La paralysie du gouvernement de la province déclenche l’administration provisoire par le gouvernement de Londres. En outre, si un exécutif n’est pas constitué dans les vingt-quatre semaines, de nouvelles élections législatives doivent être convoquées.

L’intégration du Sinn Féin aux institutions bourgeoises des deux côtés de la frontière


Sinn Féin-IRA est né, historiquement, de la rupture avec l’aile majoritaire du mouvement nationaliste irlandais qui, refusant la révolution sociale, renonça à une Irlande unifiée et indépendante et livra la minorité « catholique » à l’oppression dans le Nord [voir Révolution communiste n° 16].

En échange de leur reniement, les partis Fianna Fáil et Fine Gael gouvernent depuis, ensemble ou séparément, l’Irlande du Sud.

SF-IRA, en décidant de participer en 1986 aux élections des deux parlements issus de la partition, a commencé à abandonner son propre programme.

Adams l’a confirmé en désarmant l’IRA et en signant des accords de 1998. SF a fourni sans discontinuer des vice-ministres aux premiers ministres DUP d’Irlande du Nord et des ministres aux gouvernements bourgeois d’Irlande du Nord.

En Irlande du Sud, il a remporté en voix et pourcentage les élections en 2020, même s’il a été écarté du gouvernement par une coalition des perdants [voir Révolution communiste n° 39].

En Irlande du Nord, SF a concentré sa campagne sur le cout de la vie, avec les slogans creux de tous les partis bourgeois : « votez pour un vrai changement », « un premier ministre pour tout le monde ».

La crise politique irlandaise dans le contexte de la guerre en Ukraine

Bien qu’historiques par leur résultat, ces élections n’apportent rien aux travailleurs nord-irlandais quelle que soit leur confession ou leur non-confession. Au contraire, la crise politique de l’Irlande du Nord aggrave les tensions au sein du Royaume-Uni (dont le gouvernement doit gérer aussi la montée du nationalisme écossais) ainsi qu’entre celui-ci et l’Union européenne.

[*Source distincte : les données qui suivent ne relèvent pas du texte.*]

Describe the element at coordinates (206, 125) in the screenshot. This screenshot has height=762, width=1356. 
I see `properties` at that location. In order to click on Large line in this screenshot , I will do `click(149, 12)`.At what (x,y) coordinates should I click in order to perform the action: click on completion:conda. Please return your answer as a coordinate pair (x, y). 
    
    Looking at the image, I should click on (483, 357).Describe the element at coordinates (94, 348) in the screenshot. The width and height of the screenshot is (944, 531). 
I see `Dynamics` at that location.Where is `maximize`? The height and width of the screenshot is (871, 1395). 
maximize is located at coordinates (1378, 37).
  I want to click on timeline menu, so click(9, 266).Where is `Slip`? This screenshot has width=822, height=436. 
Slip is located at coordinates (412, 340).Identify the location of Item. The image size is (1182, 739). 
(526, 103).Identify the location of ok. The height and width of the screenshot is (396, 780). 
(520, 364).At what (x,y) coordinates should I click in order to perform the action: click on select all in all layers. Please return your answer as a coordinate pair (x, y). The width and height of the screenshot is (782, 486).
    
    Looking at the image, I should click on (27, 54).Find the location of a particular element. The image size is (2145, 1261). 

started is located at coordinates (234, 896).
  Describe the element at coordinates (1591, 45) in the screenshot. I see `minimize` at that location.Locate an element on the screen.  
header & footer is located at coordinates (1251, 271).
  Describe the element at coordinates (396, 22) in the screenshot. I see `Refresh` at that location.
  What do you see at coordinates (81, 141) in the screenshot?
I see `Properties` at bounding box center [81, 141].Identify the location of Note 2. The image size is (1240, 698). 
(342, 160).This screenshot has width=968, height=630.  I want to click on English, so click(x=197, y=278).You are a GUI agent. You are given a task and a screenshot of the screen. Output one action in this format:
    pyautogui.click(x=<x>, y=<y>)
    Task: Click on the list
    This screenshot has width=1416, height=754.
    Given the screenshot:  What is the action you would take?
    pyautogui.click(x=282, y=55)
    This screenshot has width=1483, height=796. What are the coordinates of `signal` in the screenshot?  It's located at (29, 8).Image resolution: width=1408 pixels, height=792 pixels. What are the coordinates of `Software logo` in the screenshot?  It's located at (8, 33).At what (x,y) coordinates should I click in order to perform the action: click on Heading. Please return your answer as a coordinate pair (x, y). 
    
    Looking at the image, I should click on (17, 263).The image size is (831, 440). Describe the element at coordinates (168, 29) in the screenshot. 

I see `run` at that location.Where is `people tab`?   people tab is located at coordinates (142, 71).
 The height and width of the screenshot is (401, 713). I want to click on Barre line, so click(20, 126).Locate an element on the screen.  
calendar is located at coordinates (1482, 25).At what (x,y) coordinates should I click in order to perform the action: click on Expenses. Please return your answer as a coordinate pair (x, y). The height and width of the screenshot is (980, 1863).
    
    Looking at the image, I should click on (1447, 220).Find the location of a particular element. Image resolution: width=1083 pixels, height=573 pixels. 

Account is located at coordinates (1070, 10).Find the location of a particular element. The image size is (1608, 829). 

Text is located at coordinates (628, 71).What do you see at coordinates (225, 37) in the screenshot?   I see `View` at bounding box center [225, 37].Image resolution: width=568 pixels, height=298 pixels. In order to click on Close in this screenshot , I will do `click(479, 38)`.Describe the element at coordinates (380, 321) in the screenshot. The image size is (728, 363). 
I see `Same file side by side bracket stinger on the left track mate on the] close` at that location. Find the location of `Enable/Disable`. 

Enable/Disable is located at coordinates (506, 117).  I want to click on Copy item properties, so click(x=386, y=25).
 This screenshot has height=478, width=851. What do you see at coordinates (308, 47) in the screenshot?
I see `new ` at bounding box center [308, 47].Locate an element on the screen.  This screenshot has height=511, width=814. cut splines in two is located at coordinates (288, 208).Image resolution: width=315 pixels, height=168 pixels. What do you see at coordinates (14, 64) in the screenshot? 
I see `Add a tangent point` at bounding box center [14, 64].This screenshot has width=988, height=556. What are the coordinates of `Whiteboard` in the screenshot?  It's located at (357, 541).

Sinn Féin et le gouvernement irlandais Martin (Fine Gael et Fianna Fáil) défendent l’accord de 2020 et misent sur l’Union européenne, mais les États impérialistes allemand et français qui la dirigent n’accordent pas la priorité aux aspirations nationales mais à leurs propres intérêts, comme leur attitude envers l’Ukraine en 2014 et la Catalogne en 2017 l’a illustré.

Le DUP et le gouvernement britannique Johnson (Parti conservateur) remettent en cause le protocole signé en 2020, ce qui pourrait provoquer une guerre commerciale avec l’UE.

Après des mois de discussions infructueuses, la cheffe de la diplomatie Liz Truss a expliqué devant les députés que le gouvernement comptait « introduire un projet de loi dans les prochaines semaines pour apporter des changements au protocole ». (Le Monde, 19 mai)

Alors que la guerre fait rage en Ukraine, l’État impérialiste américain ne peut pas permettre une division au sein de l’OTAN, entre le Royaume-Uni et l’Union européenne (France, Allemagne, Italie, Espagne, Pays-Bas, etc.).

Dans tous les cas, les communistes sont pour la sortie de l’OTAN de la République irlandaise et du Royaume-Uni, la réunification de l’Irlande par la classe ouvrière, un gouvernement de la classe ouvrière irlandaise, une fédération socialiste des iles britanniques, pour les États-Unis socialistes d’Europe.

Cela nécessite la construction par les travailleurs conscients d’un parti ouvrier révolutionnaire, tant en Irlande qu’en Grande-Bretagne, membres tous deux de l’internationale révolutionnaire.